FcεRI engagement of Langerhans cell–like dendritic cells and inflammatory dendritic epidermal cell–like dendritic cells induces chemotactic signals and different T-cell phenotypes in vitro

Abstract

Background Atopic dermatitis (AD) is a biphasic inflammatory skin disease characterized by an initial phase predominated by T H2 cytokines, which switches into a second T H1-dominated chronic phase. Thus far, the small number of FcεRI-bearing Langerhans cells (LCs) and inflammatory dendritic epidermal cells (IDECs) in the epidermis of patients with AD has hampered a detailed functional analysis and limited our knowledge of these dendritic cells (DCs). Objective We studied FcεRI-mediated mechanisms of LCs and IDECs with the help of a novel in vitro model.
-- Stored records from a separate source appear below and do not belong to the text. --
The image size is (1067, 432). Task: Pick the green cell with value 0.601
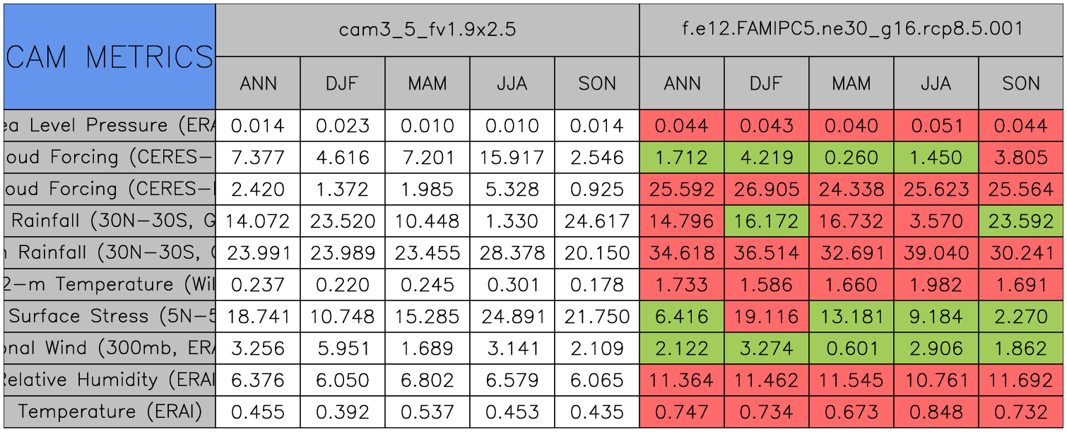tap(851, 348)
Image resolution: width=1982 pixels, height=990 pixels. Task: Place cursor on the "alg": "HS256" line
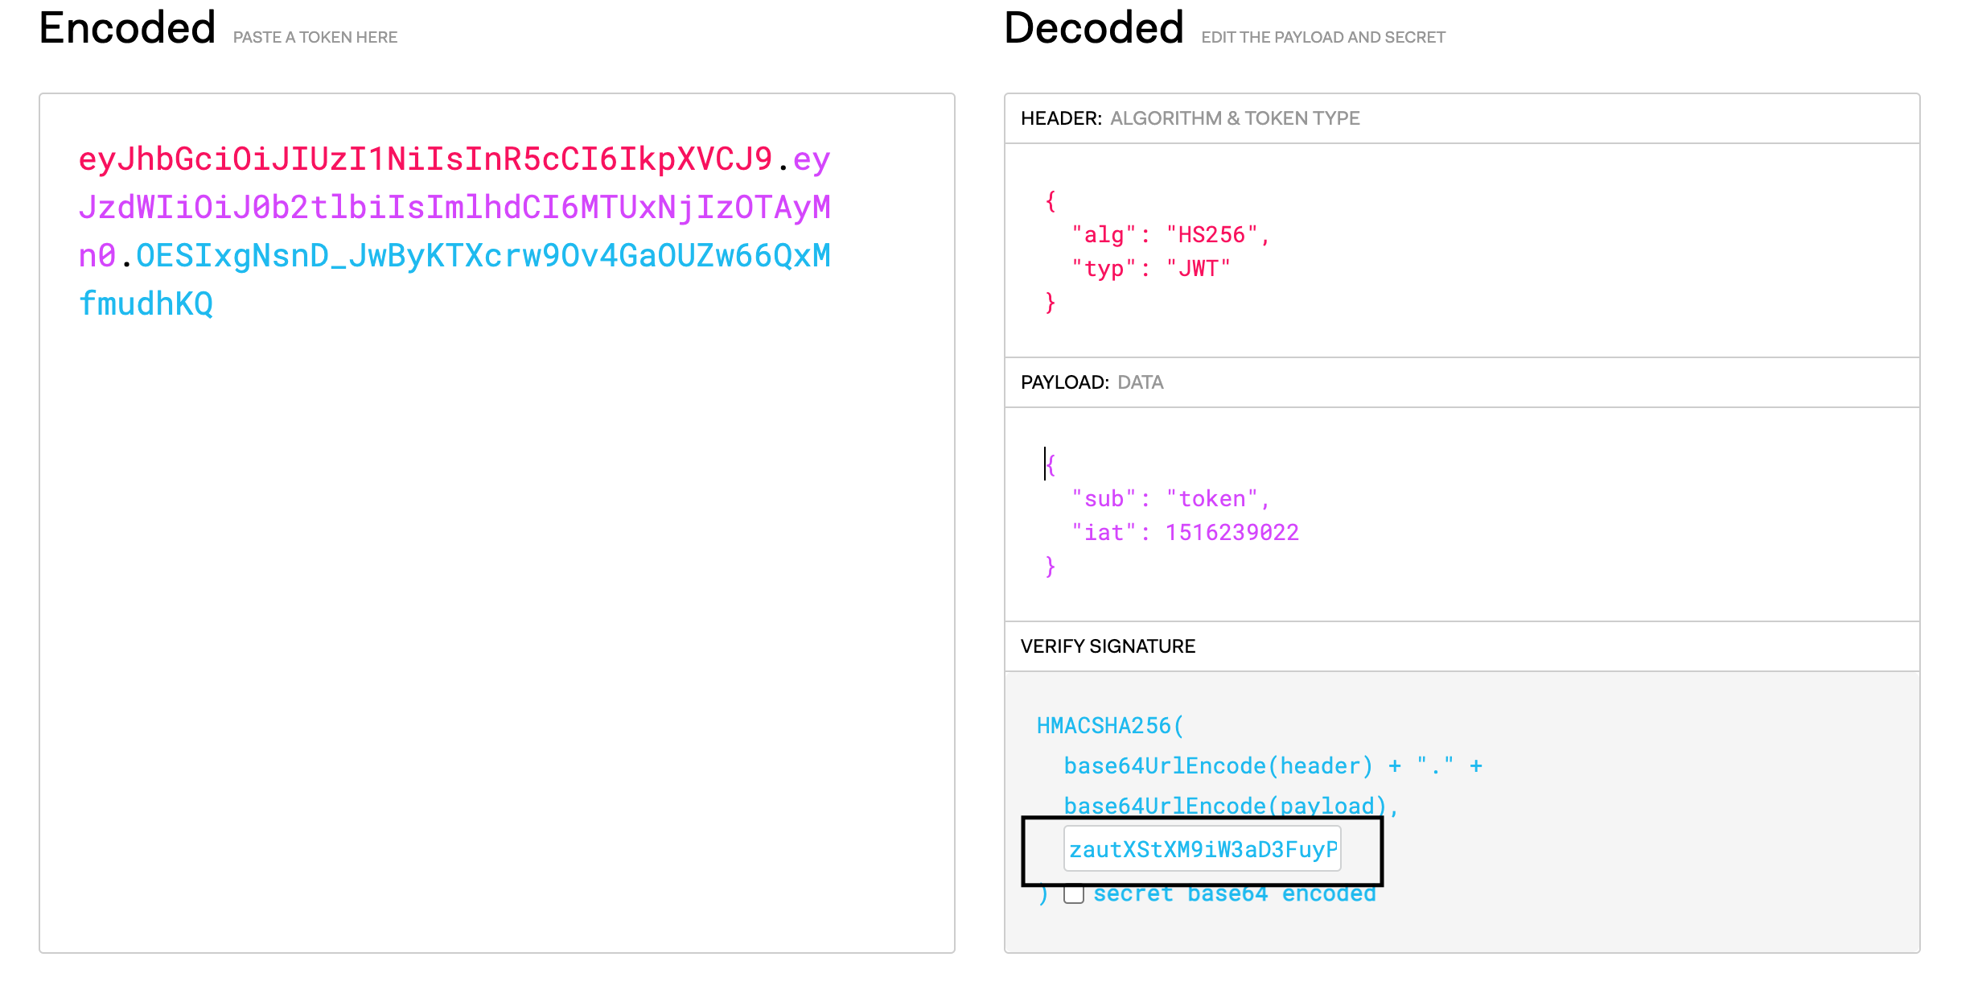pyautogui.click(x=1170, y=235)
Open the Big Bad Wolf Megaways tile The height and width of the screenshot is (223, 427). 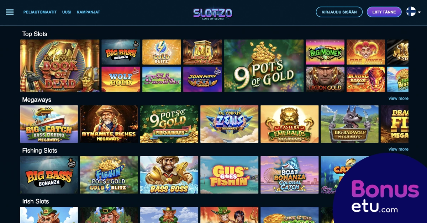coord(349,124)
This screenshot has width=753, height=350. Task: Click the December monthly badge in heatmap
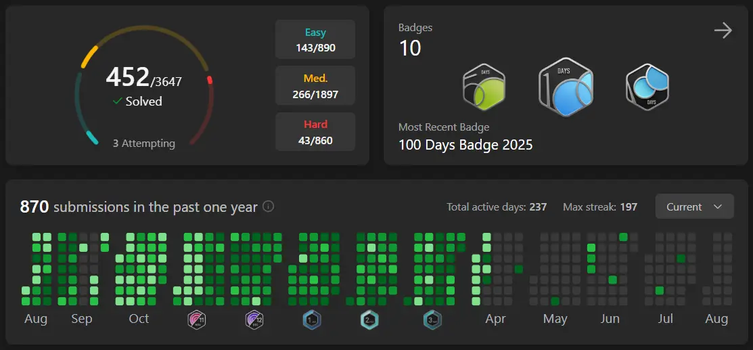click(254, 320)
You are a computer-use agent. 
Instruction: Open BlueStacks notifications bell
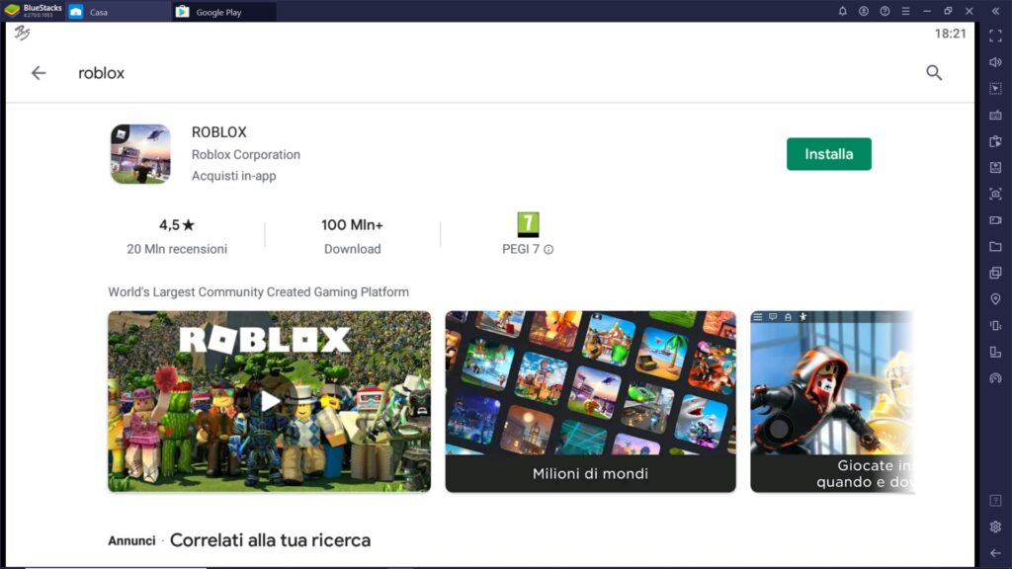tap(843, 11)
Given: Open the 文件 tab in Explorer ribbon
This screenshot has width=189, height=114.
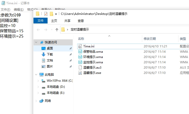Looking at the screenshot, I should pyautogui.click(x=41, y=21).
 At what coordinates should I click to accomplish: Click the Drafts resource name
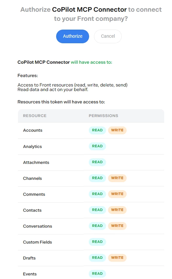(29, 258)
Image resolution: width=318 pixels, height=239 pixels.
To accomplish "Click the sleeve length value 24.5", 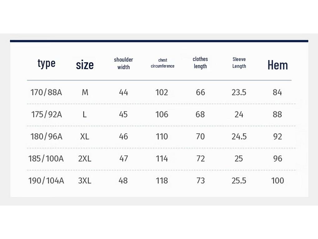I will click(x=239, y=136).
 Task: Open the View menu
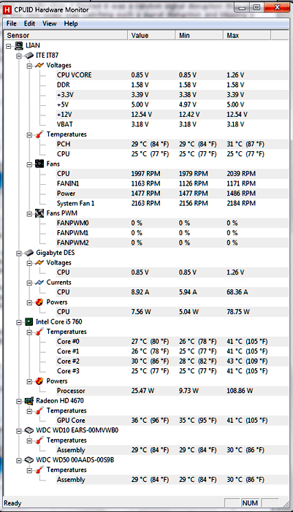click(x=50, y=23)
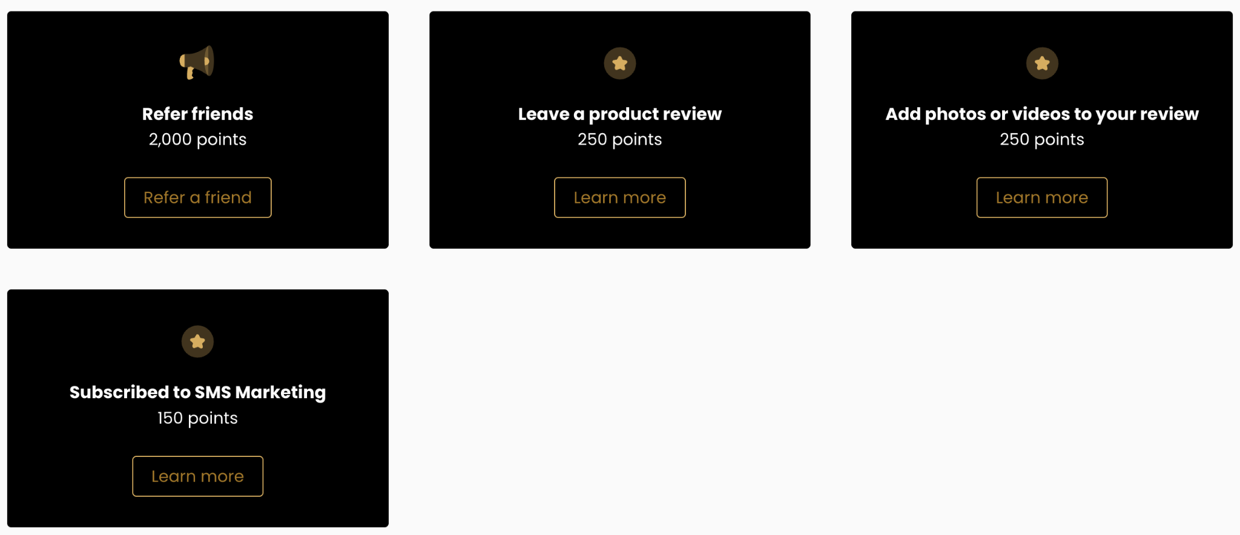The image size is (1240, 535).
Task: Click the star icon above Leave a product review
Action: click(619, 63)

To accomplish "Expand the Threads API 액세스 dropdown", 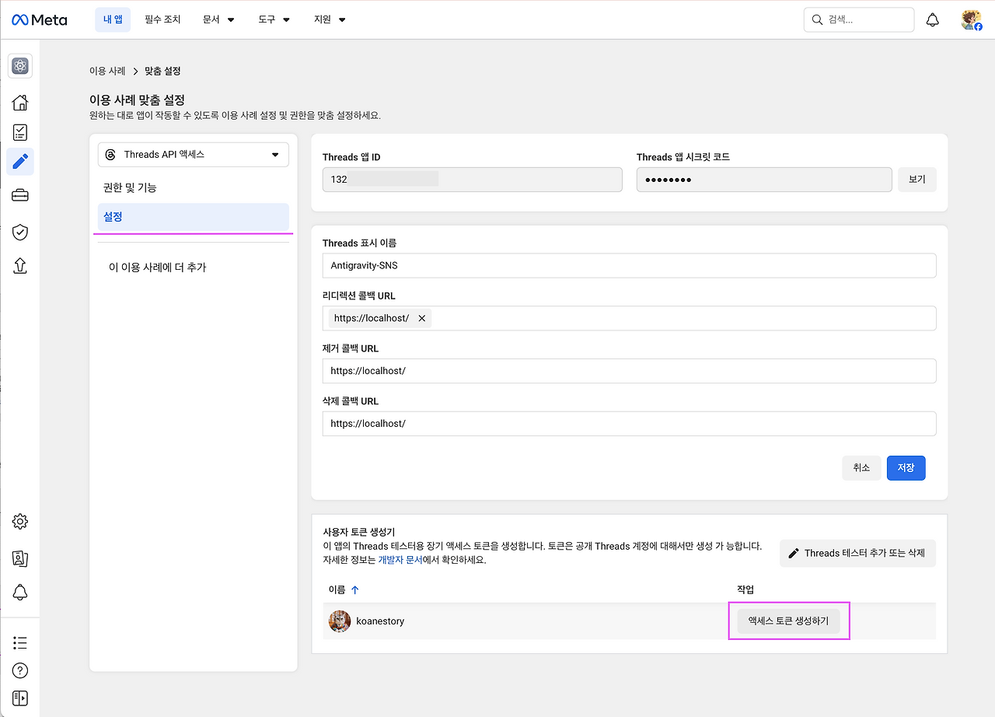I will [x=193, y=155].
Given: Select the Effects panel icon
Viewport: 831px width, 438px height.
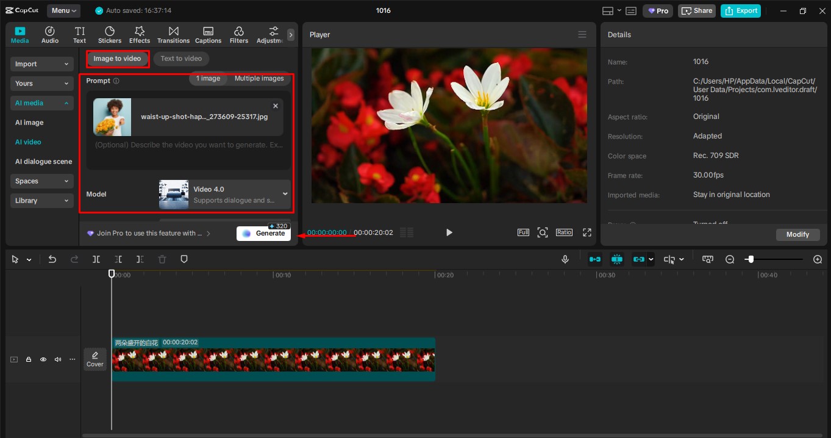Looking at the screenshot, I should coord(139,34).
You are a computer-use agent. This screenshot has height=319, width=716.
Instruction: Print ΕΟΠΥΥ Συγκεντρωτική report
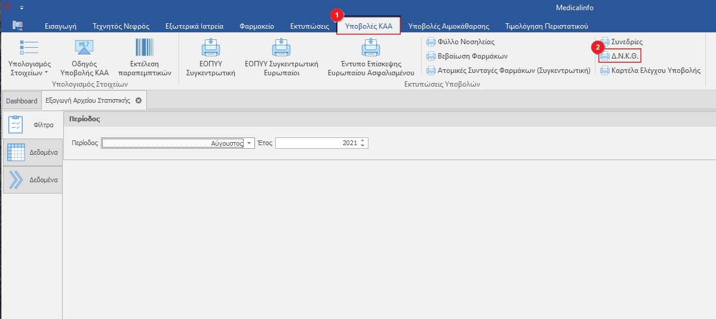[210, 57]
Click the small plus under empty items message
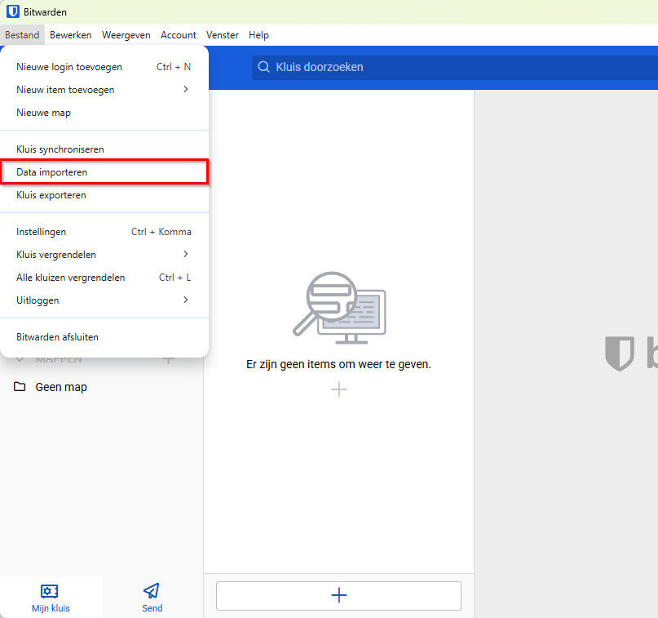Screen dimensions: 658x618 pos(339,389)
Methods Langerhans cell–like dendritic cells (LC-DCs) and inflammatory dendritic epidermal cell–like dendritic cells (IDEC-DCs) bearing FcεRI have been generated from monocytes of the same atopic donor and compared functionally with LCs and IDECs isolated from the skin of patients with AD. Results We found that FcεRI-activated LC-DCs release chemotactic signals, and supernatants of FcεRI-activated LC-DCs increase the migratory capacity of precursor cells of IDECs and naive T cells in vitro. FcεRI-activated IDEC-DCs produce high amounts of proinflammatory cytokines and chemokines and might thereby amplify the inflammatory immune reaction in patients with AD. Furthermore, FcεRI-activated IDEC-DCs prime naive T cells into IFN-γ–producing T cells and release IL-12 and IL-18, which together might lead to the switch of the initial T H2-type immune response into a response of the T H1 type in vivo. Conclusion The present study provides evidence that FcεRI-activated LC-DCs and IDEC-DCs contribute distinctly to the outcome of T-cell responses in vitro and might have implications for the biphasic nature of AD in vivo.